WHAT YOU WILL DO:
Present the records below as a numbered list, omitting any blank lines.

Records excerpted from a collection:
☆ ☆ ☆ ☆ ☆

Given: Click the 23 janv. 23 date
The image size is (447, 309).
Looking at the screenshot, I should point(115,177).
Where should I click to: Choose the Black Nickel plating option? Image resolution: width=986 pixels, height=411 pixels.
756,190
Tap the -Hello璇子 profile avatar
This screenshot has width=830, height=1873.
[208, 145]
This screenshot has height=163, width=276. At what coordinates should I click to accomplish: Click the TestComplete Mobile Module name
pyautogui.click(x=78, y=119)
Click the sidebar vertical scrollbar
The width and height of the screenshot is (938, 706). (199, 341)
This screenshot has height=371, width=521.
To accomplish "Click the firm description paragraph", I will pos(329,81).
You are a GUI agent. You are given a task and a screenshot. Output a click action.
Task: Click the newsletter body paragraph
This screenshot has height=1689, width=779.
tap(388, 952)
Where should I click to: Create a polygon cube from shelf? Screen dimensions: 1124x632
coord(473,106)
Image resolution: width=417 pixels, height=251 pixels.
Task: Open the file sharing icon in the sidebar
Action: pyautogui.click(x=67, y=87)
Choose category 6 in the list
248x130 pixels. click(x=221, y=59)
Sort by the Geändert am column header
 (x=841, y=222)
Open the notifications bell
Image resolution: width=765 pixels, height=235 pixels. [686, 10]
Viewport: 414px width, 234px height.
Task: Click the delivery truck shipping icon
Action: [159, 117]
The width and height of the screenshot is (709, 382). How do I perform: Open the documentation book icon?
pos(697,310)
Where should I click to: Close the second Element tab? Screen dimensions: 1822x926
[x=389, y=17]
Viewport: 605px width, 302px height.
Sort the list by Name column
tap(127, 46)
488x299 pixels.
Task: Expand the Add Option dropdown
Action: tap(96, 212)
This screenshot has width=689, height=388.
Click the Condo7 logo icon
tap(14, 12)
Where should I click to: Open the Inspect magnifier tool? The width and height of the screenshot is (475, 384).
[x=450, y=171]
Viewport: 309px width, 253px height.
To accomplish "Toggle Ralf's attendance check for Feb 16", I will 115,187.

☆ ☆ ☆ ☆ ☆

RESULT FOR THIS EXERCISE:
1. Given: Click the 23 janv. 23 date
2. The image size is (447, 309).
3. Looking at the screenshot, I should point(115,177).
4. Where should I click to: Choose the Black Nickel plating option? Image resolution: width=986 pixels, height=411 pixels.
5. 756,190
6. Tap the -Hello璇子 profile avatar
7. This screenshot has width=830, height=1873.
8. [208, 145]
9. This screenshot has height=163, width=276. At what coordinates should I click to accomplish: Click the TestComplete Mobile Module name
10. pyautogui.click(x=78, y=119)
11. Click the sidebar vertical scrollbar
12. The width and height of the screenshot is (938, 706). (199, 341)
13. This screenshot has height=371, width=521.
14. To accomplish "Click the firm description paragraph", I will pos(329,81).
15. You are a GUI agent. You are given a task and a screenshot. Output a click action.
16. Task: Click the newsletter body paragraph
17. This screenshot has height=1689, width=779.
18. tap(388, 952)
19. Where should I click to: Create a polygon cube from shelf? Screen dimensions: 1124x632
20. coord(473,106)
21. Image resolution: width=417 pixels, height=251 pixels.
22. Task: Open the file sharing icon in the sidebar
23. Action: pyautogui.click(x=67, y=87)
24. Choose category 6 in the list
25. 248x130 pixels. click(x=221, y=59)
26. Sort by the Geändert am column header
27.  (x=841, y=222)
28. Open the notifications bell
29. Image resolution: width=765 pixels, height=235 pixels. [686, 10]
30. Viewport: 414px width, 234px height.
31. Task: Click the delivery truck shipping icon
32. Action: [159, 117]
33. The width and height of the screenshot is (709, 382). How do I perform: Open the documentation book icon?
34. pos(697,310)
35. Where should I click to: Close the second Element tab? Screen dimensions: 1822x926
36. [x=389, y=17]
37. Viewport: 605px width, 302px height.
38. Sort the list by Name column
39. tap(127, 46)
40. 488x299 pixels.
41. Task: Expand the Add Option dropdown
42. Action: tap(96, 212)
43. This screenshot has width=689, height=388.
44. Click the Condo7 logo icon
45. tap(14, 12)
46. Where should I click to: Open the Inspect magnifier tool? The width and height of the screenshot is (475, 384).
47. [x=450, y=171]
48. Viewport: 309px width, 253px height.
49. To accomplish "Toggle Ralf's attendance check for Feb 16", I will 115,187.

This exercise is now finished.